1. Earmarking facilitates higher spending. The politicians on the Appropriations Committees allow other members to insert special requests (earmarks) – but only if they agree to vote for the underlying bill. This “log-rolling” practice makes it much more difficult for fiscally responsible members to convince their colleagues to support smaller budgets.

2. Earmarking is naked corruption. In the majority of cases, earmarks are inserted at the request of campaign contributors. In some cases, the contributors are lobbyists representing clients. In other cases, the contributors are the actual earmark beneficiaries. In either case, the process accurately could be described as bribery.

3. Earmarking supports programs and activities that should not exist. The “bridge to nowhere” became a symbol of the earmarking process, but the underlying problem is that members of the Alaska delegation focused on steering as many transportation dollars to their state as possible when they should have been fighting to get rid of the Department of Transportation.

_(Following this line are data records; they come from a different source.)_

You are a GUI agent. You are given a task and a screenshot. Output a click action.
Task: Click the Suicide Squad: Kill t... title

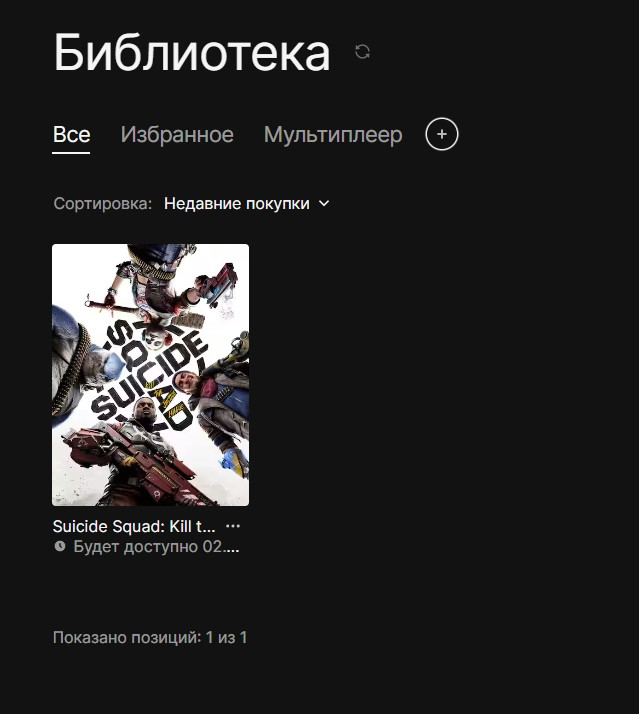(134, 526)
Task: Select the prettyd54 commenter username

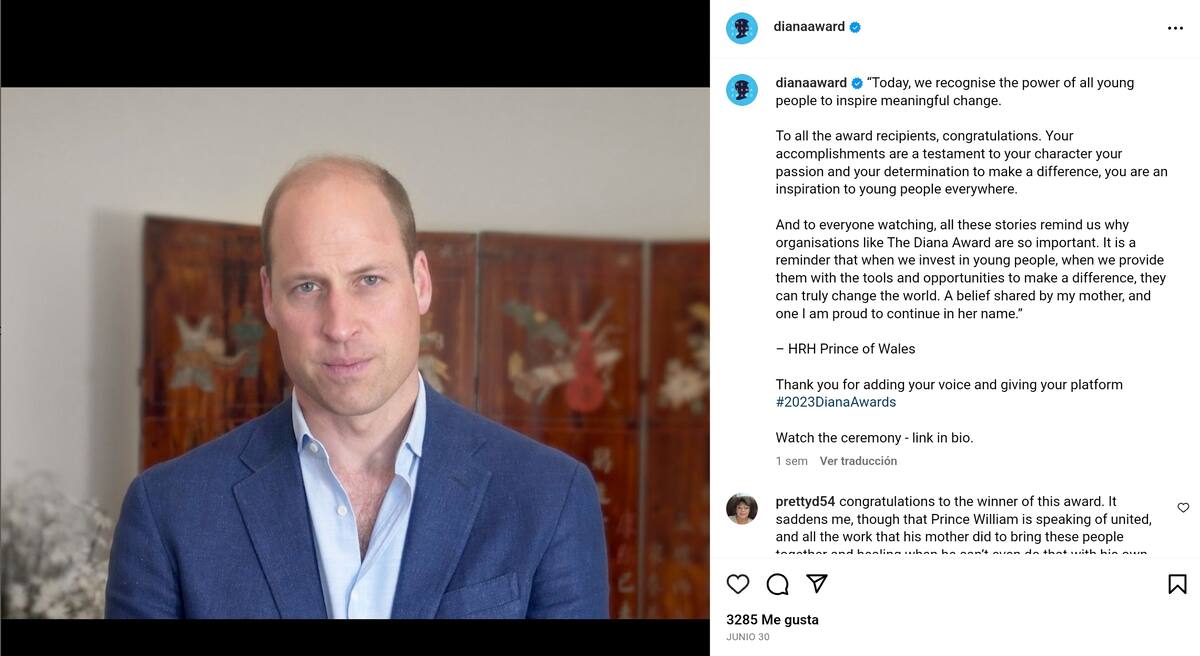Action: point(803,500)
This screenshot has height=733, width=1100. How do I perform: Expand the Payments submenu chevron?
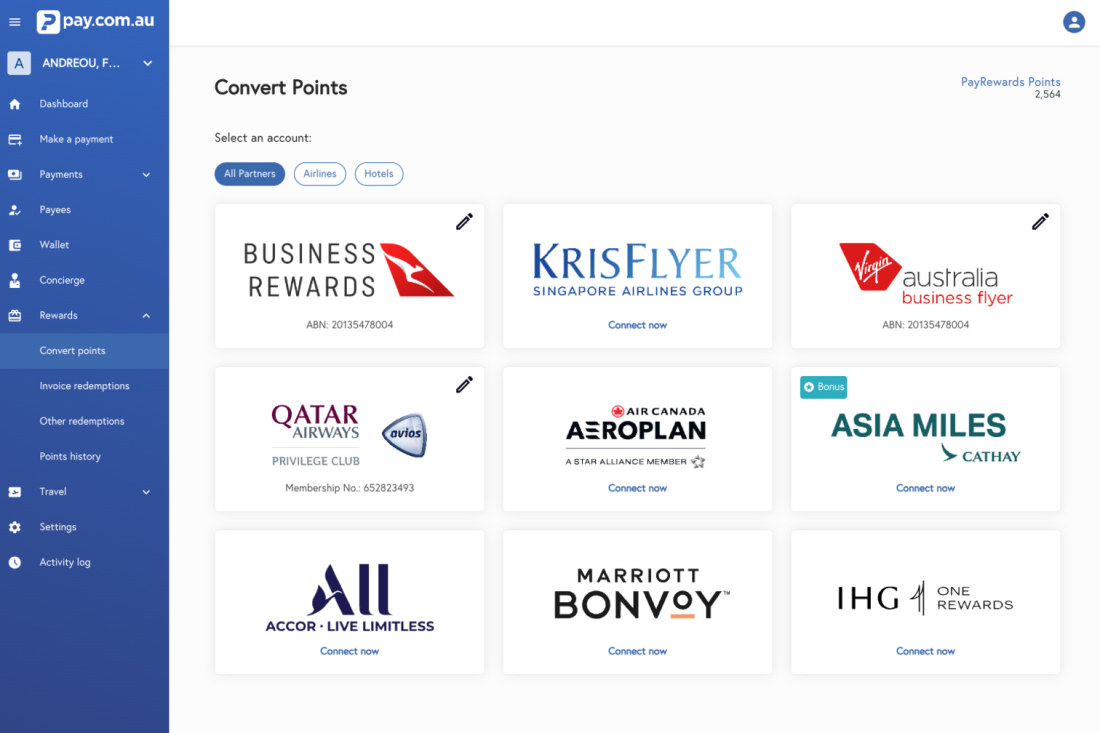point(146,175)
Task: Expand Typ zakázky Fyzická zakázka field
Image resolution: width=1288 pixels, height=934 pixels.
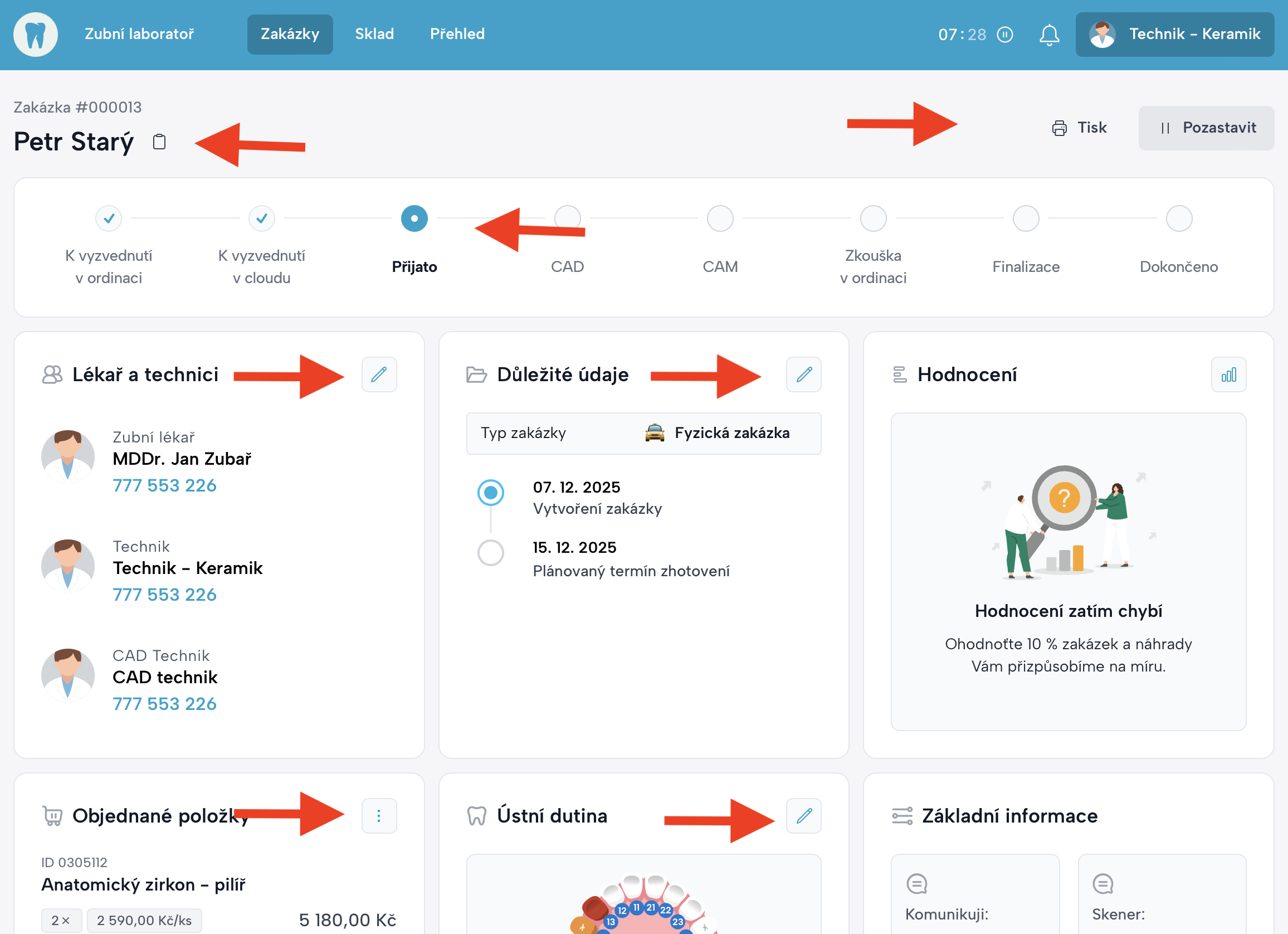Action: (643, 434)
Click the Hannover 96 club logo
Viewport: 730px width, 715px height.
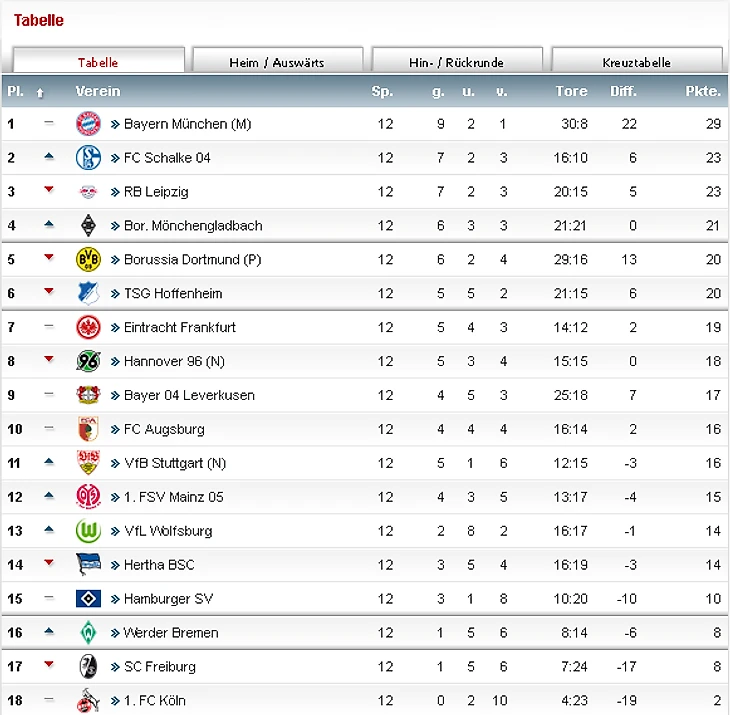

Almost everybody in Washington loves earmarks. Politicians get to raise campaign cash. Lobbyists get rich charging clients. Special interests get money they haven’t earned. Congressional staff facilitate the process so they eventually can become rich lobbyists. The only losers are taxpayers and the Constitution. Anyhow, here’s the nauseating excerpt:

Lobbyists who pursue congressional earmarks are planning a public-relations campaign to defend the practice, as voters signal they no longer want lawmakers to direct millions of federal dollars to pet projects back home. The Ferguson Group, one of the largest earmark lobbying shops in Washington, is seeking donations from other appropriations lobbyists to establish a group that would promote the benefits of earmarks through a media campaign, according to documents obtained by The Hill. …“We have decided to form an informal coalition, tentatively called the Earmark Reform and Education Coalition, with the overall goal being to foster a rational conversation about earmarking among all interested parties, so that we can preserve what works and reform what does not.” …A third option is to partner with the American League of Lobbyists (ALL), according to Ferguson’s memo. Dave Wenhold, ALL’s president and a partner at Miller/Wenhold Capitol Strategies, said the organization has not decided on whether to join the campaign, but he defended earmarks as “the most transparent and accountable form of funding.”